We recently asked our readers "What motivates you to go back to school?" More than 45% of you responded that you wanted to advance your careers. While more education can open doorways to new career paths, perhaps the most important door it opens is the door to a promotion!

But promotions usually don't just fall into your lap (unless you're really lucky). You usually have to take the initiative and ask for it. While asking may put you in the running for a promotion, to be a real contender you'll need to present a solid and well-thought case to your employer.

We've put together a list of things you'll want to do before you ask for the big promotion and tips on how to present your case:

· Start looking the part! Study the people who work at the level of the job you're looking for. Do they dress more impressively than you're required to? If so, start dressing to their level.

· Fill the skills gap! For example, if you're applying for a promotion to management, take the initiative and register for a college course in management, online or during your weeknights.
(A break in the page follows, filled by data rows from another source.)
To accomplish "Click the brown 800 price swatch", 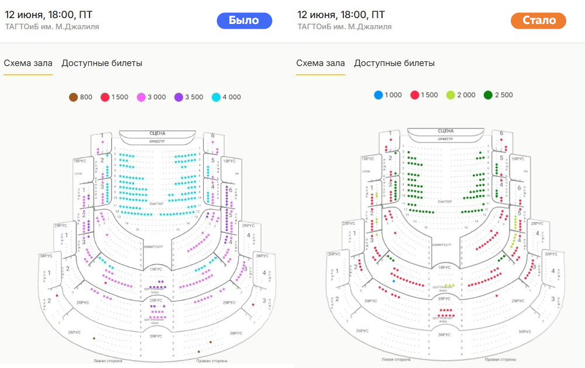I will click(74, 97).
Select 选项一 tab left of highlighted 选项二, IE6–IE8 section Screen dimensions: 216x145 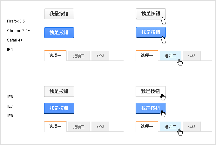click(x=147, y=127)
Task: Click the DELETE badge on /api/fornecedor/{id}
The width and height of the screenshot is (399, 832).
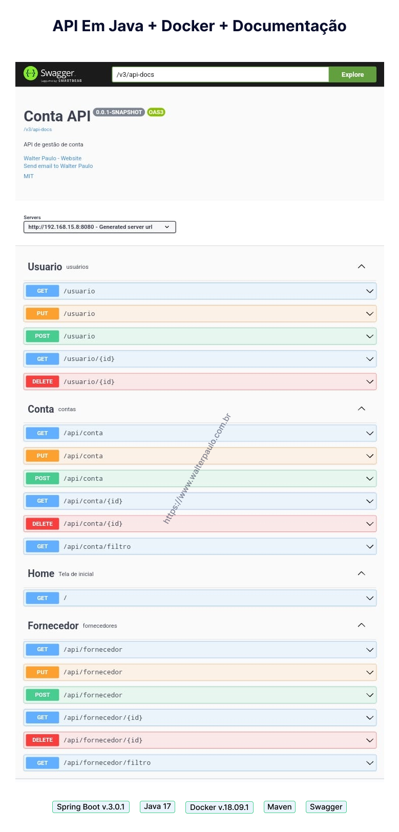Action: point(41,740)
This will show your employer that you're motivated and thinking ahead.

· Know what you're getting into! Get a copy of the job description for the position you're seeking. Study it inside and out. Make sure you can speak to how your unique experience can help you meet each responsibility listed in the description.

· Share your accomplishments! Most of us hate to toot our own horn, but the interview for a promotion is the best time to do so. The person interviewing you might be your old boss, or it might be someone who doesn't know you at all. Either way, be prepared with a list of your accomplishments from your current position.

· Keep your expectations real! While you're sure to get a financial boost with your promotion, don't expect the money to come raining down on you. Ask your HR department for a basic salary range for the new position, and do online research to ensure that it's in line with what other companies are offering for similar positions.

· Never think you're entitled to it! The length of time you've worked for someone does not entitle you to a promotion. Never say "I've been here five years and feel like I should get the promotion." Rather, explain how your long-term service has prepared you to take the next step.

Getting the big promotion can change your life in many positive ways, from greater career satisfaction and income to increased responsibility and respect. When you follow the tips above, you'll be showing your employer that you're a "keeper," and from that point, the future is wide open.